Saturday, March 20, 2010

A Hiving We Will Go

Michael W. McConnell of Stanford University, a former federal judge on the US Court of Appeals for the Tenth Circuit, makes the point today many of us have been trying to make all week, namely, that the healthcare bill that might pass the House, consisting of two parts, is going to be "hived," a fine old English word of Germanic origin which means "separated off from a larger thing."

This hiving of the bill will mean that the president will be presented with a bill to sign which is missing a part of itself by intent and design, because the House which is sending it knows what the constitution's meaning is, namely, that bills must be identical from the House and the Senate before they can be signed into law. They just don't want to admit it. The House wants to pretend to have voted for the Senate healthcare bill just as much as it wants to pretend to be sending the same bill as the Senate passed to the president.

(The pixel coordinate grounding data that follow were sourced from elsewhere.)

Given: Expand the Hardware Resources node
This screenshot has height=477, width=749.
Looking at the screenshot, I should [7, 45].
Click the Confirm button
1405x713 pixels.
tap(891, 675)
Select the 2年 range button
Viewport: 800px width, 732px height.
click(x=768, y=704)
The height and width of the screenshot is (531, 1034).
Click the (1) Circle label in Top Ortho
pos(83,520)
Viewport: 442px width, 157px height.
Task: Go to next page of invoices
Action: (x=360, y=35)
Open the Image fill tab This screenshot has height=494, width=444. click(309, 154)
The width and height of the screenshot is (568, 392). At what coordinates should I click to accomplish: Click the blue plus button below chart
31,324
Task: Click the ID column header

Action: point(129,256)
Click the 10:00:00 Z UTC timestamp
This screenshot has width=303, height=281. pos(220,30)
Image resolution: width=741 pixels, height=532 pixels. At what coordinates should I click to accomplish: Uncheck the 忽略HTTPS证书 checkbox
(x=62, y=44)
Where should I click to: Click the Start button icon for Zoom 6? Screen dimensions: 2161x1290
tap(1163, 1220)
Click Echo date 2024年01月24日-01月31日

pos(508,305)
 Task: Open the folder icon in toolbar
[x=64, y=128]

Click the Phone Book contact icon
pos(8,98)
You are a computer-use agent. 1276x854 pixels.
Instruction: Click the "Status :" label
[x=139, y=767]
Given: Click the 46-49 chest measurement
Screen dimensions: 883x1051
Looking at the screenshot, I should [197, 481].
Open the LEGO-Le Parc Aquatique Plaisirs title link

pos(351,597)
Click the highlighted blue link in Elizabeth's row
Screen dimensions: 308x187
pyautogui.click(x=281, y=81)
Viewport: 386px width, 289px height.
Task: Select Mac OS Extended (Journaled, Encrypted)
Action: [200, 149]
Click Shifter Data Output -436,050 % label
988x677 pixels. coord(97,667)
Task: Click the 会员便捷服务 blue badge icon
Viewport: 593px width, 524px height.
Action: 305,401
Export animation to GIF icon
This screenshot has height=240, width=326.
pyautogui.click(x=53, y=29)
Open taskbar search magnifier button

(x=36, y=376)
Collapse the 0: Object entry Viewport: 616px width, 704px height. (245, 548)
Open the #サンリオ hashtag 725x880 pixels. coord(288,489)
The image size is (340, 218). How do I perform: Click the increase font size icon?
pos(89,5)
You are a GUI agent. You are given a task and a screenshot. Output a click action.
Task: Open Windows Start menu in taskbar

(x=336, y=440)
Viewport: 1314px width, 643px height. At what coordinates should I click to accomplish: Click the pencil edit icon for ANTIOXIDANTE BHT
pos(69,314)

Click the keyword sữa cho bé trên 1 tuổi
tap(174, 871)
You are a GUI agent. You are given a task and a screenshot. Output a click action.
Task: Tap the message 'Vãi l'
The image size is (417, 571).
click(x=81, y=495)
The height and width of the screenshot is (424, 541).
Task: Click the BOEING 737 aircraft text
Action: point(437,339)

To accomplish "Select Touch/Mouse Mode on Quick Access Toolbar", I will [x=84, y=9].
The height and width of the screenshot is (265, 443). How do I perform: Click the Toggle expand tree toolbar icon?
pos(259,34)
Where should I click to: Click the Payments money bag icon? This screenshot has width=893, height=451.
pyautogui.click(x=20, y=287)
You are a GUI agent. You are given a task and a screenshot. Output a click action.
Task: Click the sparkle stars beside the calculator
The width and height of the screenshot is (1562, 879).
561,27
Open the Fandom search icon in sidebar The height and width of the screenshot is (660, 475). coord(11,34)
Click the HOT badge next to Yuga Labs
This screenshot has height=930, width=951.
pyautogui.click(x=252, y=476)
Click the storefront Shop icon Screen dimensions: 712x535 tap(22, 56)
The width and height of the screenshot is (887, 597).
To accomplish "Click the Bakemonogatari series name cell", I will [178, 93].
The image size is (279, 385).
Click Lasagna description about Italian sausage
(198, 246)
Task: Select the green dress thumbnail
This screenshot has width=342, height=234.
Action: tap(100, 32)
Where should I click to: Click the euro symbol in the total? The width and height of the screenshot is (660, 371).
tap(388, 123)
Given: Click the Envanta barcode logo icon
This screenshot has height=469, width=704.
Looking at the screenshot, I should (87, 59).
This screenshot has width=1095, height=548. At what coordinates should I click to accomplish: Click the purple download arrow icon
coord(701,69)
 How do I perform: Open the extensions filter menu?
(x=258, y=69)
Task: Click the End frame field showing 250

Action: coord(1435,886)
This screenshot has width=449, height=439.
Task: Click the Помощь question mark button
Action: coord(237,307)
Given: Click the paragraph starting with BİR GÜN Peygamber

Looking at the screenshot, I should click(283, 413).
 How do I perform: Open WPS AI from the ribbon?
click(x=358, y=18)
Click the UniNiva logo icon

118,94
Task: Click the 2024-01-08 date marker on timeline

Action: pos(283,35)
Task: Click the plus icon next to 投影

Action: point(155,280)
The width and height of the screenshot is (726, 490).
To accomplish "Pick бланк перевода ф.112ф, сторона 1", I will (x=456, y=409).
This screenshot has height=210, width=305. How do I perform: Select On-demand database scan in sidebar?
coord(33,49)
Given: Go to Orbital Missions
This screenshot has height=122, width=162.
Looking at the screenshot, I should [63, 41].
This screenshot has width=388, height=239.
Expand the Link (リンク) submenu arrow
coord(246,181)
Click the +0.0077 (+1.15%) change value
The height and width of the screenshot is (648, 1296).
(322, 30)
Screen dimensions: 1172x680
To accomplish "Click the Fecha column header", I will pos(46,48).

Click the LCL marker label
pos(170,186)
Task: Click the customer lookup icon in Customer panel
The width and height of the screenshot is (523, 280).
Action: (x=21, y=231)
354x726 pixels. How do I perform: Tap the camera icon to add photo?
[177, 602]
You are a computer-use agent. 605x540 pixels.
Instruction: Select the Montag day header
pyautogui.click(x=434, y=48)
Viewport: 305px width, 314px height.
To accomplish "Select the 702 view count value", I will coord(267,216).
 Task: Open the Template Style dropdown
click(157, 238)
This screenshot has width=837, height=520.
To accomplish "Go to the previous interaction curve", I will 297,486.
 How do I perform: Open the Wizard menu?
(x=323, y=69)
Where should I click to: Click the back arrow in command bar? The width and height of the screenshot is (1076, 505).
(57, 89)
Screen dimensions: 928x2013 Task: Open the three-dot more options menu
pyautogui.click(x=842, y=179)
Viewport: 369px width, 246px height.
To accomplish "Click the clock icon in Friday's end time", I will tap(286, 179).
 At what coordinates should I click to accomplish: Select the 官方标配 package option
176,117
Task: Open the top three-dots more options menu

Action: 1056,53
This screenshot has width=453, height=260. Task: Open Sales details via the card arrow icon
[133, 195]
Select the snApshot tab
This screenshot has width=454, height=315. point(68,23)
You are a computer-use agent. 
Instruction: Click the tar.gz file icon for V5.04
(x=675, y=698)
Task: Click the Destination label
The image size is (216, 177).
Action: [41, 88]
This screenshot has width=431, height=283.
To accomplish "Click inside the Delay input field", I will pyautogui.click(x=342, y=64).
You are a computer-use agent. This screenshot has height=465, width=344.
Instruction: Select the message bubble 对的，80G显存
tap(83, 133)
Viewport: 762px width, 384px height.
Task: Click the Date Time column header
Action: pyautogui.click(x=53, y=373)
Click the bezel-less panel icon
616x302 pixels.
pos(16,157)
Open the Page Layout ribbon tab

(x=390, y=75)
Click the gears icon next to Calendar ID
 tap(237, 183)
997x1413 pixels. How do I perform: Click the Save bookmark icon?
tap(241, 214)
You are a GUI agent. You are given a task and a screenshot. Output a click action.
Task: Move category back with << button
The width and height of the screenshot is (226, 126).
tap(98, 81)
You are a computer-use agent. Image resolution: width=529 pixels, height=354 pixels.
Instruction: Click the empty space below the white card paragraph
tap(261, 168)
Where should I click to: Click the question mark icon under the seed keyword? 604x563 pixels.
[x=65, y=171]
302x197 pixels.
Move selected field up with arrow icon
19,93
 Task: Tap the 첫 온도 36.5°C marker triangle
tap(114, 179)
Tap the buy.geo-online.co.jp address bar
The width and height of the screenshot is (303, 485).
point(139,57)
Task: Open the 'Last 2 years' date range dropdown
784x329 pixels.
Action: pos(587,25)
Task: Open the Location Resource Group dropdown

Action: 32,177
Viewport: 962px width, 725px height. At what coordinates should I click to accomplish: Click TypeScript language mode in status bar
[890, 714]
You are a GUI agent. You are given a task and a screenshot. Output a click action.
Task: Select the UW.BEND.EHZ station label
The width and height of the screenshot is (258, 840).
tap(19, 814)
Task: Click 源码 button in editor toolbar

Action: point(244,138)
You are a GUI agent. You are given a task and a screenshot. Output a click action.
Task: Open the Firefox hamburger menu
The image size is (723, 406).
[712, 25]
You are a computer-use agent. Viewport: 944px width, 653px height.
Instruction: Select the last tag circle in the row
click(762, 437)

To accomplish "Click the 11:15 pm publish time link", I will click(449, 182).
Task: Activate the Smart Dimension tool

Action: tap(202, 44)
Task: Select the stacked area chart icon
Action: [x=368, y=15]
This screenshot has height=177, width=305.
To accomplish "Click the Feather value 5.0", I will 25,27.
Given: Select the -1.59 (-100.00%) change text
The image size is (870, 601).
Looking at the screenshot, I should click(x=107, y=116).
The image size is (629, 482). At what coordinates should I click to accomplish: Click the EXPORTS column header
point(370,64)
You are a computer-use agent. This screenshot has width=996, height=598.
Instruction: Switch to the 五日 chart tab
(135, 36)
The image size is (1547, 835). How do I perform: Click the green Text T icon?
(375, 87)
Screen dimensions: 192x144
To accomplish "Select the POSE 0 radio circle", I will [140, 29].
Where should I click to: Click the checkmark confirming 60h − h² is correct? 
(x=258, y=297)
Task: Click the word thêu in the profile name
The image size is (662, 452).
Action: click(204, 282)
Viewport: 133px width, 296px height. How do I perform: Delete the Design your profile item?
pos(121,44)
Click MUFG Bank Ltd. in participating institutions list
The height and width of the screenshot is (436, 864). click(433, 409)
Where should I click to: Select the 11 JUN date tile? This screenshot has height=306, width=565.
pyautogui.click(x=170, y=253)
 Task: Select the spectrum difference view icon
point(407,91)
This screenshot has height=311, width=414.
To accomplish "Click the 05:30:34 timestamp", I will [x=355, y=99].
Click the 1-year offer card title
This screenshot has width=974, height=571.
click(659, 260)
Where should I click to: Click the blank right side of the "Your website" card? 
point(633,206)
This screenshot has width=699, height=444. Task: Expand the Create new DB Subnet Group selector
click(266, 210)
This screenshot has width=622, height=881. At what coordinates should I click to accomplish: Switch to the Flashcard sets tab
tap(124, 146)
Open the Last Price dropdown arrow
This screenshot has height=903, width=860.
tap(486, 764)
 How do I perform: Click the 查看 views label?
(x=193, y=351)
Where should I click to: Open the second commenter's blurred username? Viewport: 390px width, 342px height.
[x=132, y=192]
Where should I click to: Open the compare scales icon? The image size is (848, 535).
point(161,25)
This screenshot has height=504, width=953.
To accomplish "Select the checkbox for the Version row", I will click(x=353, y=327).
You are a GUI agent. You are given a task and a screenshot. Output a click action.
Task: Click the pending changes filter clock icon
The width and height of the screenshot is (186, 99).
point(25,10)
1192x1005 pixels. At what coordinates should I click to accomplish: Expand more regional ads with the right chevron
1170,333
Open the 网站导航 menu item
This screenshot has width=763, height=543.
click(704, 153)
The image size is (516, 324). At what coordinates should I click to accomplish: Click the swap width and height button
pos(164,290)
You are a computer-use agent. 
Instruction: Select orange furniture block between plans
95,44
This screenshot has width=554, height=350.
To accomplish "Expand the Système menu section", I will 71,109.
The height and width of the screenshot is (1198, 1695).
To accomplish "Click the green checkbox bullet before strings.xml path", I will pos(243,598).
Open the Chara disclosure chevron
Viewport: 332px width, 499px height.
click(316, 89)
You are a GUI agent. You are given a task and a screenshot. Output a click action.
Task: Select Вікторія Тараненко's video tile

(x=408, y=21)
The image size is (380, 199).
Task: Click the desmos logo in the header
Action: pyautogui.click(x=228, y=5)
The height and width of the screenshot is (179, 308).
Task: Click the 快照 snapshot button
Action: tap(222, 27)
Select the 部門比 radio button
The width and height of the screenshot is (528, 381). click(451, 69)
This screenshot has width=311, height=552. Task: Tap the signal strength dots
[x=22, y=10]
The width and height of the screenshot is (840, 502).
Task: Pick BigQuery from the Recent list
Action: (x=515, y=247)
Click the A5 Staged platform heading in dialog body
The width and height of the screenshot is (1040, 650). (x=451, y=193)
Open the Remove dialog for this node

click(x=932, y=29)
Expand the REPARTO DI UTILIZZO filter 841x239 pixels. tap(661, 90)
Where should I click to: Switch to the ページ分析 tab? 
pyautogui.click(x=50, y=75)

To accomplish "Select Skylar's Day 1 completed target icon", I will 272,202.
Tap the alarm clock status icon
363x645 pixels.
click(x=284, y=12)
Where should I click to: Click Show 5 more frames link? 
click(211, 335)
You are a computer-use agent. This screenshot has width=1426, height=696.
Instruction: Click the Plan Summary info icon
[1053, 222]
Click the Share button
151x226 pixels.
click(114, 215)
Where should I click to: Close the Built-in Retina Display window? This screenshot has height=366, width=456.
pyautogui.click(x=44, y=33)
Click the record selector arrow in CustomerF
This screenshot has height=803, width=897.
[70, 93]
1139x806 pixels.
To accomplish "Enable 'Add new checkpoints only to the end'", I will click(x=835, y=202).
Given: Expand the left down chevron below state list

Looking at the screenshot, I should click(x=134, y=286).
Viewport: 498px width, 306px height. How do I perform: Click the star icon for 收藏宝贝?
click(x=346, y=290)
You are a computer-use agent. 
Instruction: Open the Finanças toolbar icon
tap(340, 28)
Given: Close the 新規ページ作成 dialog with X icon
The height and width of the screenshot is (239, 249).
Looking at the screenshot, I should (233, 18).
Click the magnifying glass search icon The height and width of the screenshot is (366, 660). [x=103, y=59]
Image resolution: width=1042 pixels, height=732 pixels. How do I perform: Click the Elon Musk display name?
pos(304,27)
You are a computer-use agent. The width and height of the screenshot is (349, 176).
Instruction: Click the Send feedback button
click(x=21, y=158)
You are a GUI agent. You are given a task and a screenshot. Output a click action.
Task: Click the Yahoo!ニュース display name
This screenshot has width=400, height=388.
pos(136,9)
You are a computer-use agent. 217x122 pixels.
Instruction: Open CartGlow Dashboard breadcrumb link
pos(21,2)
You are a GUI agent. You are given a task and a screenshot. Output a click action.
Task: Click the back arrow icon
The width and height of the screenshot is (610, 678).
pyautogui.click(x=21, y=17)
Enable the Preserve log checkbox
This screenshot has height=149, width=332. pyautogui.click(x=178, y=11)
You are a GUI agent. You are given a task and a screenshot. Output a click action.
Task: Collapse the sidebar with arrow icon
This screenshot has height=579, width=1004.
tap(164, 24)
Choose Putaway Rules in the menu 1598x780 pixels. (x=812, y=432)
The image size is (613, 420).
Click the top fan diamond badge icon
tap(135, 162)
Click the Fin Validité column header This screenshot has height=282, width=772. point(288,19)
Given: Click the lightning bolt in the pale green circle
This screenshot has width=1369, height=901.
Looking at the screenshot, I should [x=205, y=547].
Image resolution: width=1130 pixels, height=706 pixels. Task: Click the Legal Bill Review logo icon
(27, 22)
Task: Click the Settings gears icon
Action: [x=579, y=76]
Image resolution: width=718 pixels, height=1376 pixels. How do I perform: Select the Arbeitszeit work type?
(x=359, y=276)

The problem is that what the president will sign won't be the same bill that passed the Senate, nor will it have passed in the same politically accountable way, with Yeas and Nays associated with it. To put it in a nutshell, House leadership doesn't have the courage of its lawless convictions. They're a bunch of cowards and traitors, and they know it.

Here's the relevant passage from McConnell:

No one doubts that the House can consolidate two bills in a single measure; the question is whether, having done so, it may then hive the resulting bill into two parts, treating one part as an enrolled bill ready for presidential signature and the other part as a House bill ready for senatorial consideration. That seems inconsistent with the principle that the president may sign only bills in the exact form that they have passed both houses. A combination of two bills is not in "the same form" as either bill separately.

The passage is part of an opinion piece published in The Wall Street Journal dated March 20, 2010 under the title "The Health Vote and the Constitution -- II: The House Can't Approve The Senate Bill In The Same Legislation By Which It Approves Changes To The Senate Bill."